Cet article fait partie de notre guide: Prism : un scandale aux vastes retombées

Les Etats-Unis, premier cyber-belligérant ?

Le scandale lancé par Edward Snowden n’en finit pas de rebondir. De nouveaux documents obtenus par le Washington Post montrent l’ampleur des moyens offensifs de cyberdefense déjà mis en oeuvre par les Etats-Unis.

Le scandale lancé par Edward Snowden n’en finit pas de rebondir. De nouveaux documents obtenus par le Washington Post montrent l’ampleur des moyens offensifs de cyberdefense déjà mis en oeuvre par les Etats-Unis.

Nos confrères révèlent ainsi que les services de renseignement du pays «font un usage routinier, à travers le monde, de logiciels malveillants développés par le gouvernement qui diffère peu, sur le plan fonctionnel, des menaces avancées persistantes que les officiels des Etats-Unis attribuent à la Chine ». Une différence qui demande à être vérifiée : selon un porte-parole de la NSA, les renseignements ainsi collectés ne relèveraient pas de l’espionnage économique.

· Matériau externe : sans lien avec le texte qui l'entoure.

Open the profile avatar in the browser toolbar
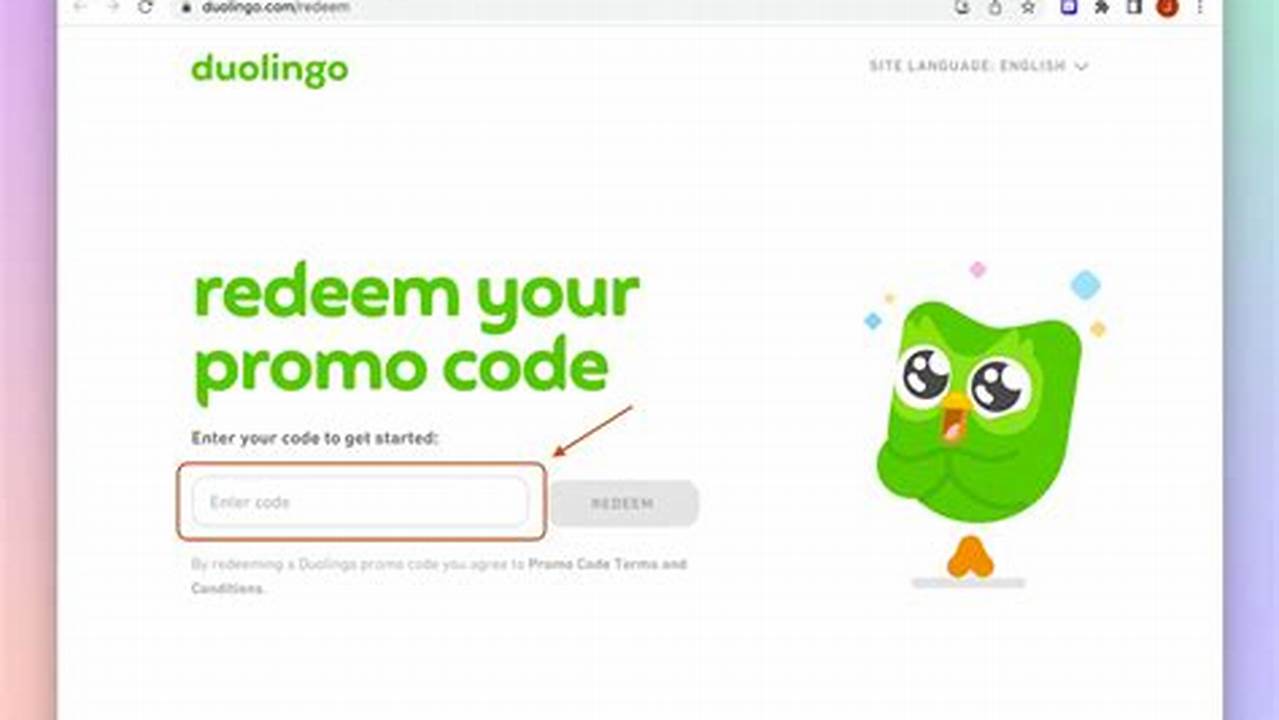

Il n’empêche que la NSA disposerait donc d’une unité dédiée à l’ingénierie logicielle, visant à implanter des mouchards dans les réseaux. Celle-ci aurait développé des «templates» permettant d’infiltrer les modèles courants de «routeurs, commutateurs et pare-feux» de différents équipementiers, tout en résistant aux mises à jour logicielles et matérielles. D’ici la fin 2013, l’agence devrait disposer d’entrées dérobées dans au moins 85 000 équipements à travers le monde, «le quadruple du chiffre de 2008 », précisent nos confrères. La NSA viendrait de faire entrer en production un système automatisé permettant de gérer «des millions d’implants» de ce type, à des fins de collecte d’information, mais également «d’attaque active ». A ces opérations, la NSA affecterait un budget annuel de plus de 650 M$. Cette année, elle achèterait pour 25 M$ de vulnérabilités logicielles à des spécialistes, tout en investissant plus de 400 M$ en recherche et développement.

Quelque 231 attaques auraient été lancées au cours de la seule année 2011. En 2010, l’agence aurait même espionné la diplomatie française, selon des documents obtenus par l’hebdomadaire allemand Der Spiegel.

Pour analyser toutes les données qu’elle collecte, la NSA serait en train de terminer la mise en place d’un centre de calcul à hautes performances dans l’Utah et prévoirait d’en construire un autre à Fort Meade.